I never have anything resembling writer’s block because I have good discipline. I’m known for always making my deadlines. That’s the Milton discipline still in me.

What are the questions and problems that drive your writing? Are they questions that can be resolved in a work, or in a lifetime of work?
The central question of my writing is what interesting thing can I do as a writer today. That’s it. I also enjoy expanding the complexity of the way black people are viewed by both black and white people. But the first challenge is to tell interesting stories in interesting ways. Thus, my novel Soul City introduces you to a world in which people fly at birth, a small group of women can live for hundreds of years because they can smell Death coming and avoid him, and one certain individual can travel to Heaven and talk to God and travel to Hell and talk to the Devil. (But he doesn’t go to Hell very often because the Devil always tries to trick him into staying.) Death himself is a character, albeit a small one and a confused one. He doesn’t truly understand why everyone is scared of him. He doesn’t like pain (she’s a real bitch). Death helps lots of people get to Heaven. What’s wrong with that? He considers hiring a PR agent, but he realizes that no one could possibly improve his image. The book comes out in September. I’m very excited.

When you’re happy with a piece of work, what is it that makes you happy with it?
You know that you’re finished when you look at the piece and you know every word is there for a reason and nothing could be added or subtracted. On another day it might be different, but if all those words fit together and every word accomplishes something different and there are no clichés, then you’re finished.
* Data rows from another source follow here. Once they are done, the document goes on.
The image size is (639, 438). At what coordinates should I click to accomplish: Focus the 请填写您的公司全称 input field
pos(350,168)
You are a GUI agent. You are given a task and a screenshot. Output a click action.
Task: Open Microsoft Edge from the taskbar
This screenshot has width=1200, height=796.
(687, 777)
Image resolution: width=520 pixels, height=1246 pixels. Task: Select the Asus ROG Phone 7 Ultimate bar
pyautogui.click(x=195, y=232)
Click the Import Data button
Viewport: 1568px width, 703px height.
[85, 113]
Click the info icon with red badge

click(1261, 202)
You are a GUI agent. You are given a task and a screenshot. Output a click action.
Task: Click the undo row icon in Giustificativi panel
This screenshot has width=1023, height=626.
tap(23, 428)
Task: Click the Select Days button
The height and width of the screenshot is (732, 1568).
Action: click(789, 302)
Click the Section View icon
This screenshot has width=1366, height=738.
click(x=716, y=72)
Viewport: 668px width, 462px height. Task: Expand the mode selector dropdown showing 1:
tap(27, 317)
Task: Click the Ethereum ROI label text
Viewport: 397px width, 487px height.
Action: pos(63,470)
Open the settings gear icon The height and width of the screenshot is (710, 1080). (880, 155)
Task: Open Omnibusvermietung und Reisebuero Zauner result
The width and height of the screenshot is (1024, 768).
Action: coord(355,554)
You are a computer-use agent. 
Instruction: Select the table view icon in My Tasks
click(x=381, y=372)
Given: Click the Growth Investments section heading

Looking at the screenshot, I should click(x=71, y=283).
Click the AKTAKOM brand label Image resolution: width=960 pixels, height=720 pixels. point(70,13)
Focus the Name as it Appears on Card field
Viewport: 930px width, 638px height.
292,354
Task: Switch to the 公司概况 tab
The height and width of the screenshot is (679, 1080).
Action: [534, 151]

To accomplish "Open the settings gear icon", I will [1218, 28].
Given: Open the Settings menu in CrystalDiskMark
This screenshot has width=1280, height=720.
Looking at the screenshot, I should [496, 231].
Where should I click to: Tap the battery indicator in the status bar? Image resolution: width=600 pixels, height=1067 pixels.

What role do you see the writer and intellectual playing in the greater society right now?
Well, that could be a book. I was beginning to think that serious fiction was on life-support because so few people are reading serious fiction nowadays. But then Jon Franzen had his big splash with The Corrections reminding me that serious writers can have an impact on millions of people. Novelists and serious fiction writers play an important role in society by providing the great stories that entertain us, teach us, help us see society through another’s eyes. Every civilization needs storytellers to feed the imagination of the people. All I want is to be a proud part of that ancient tradition.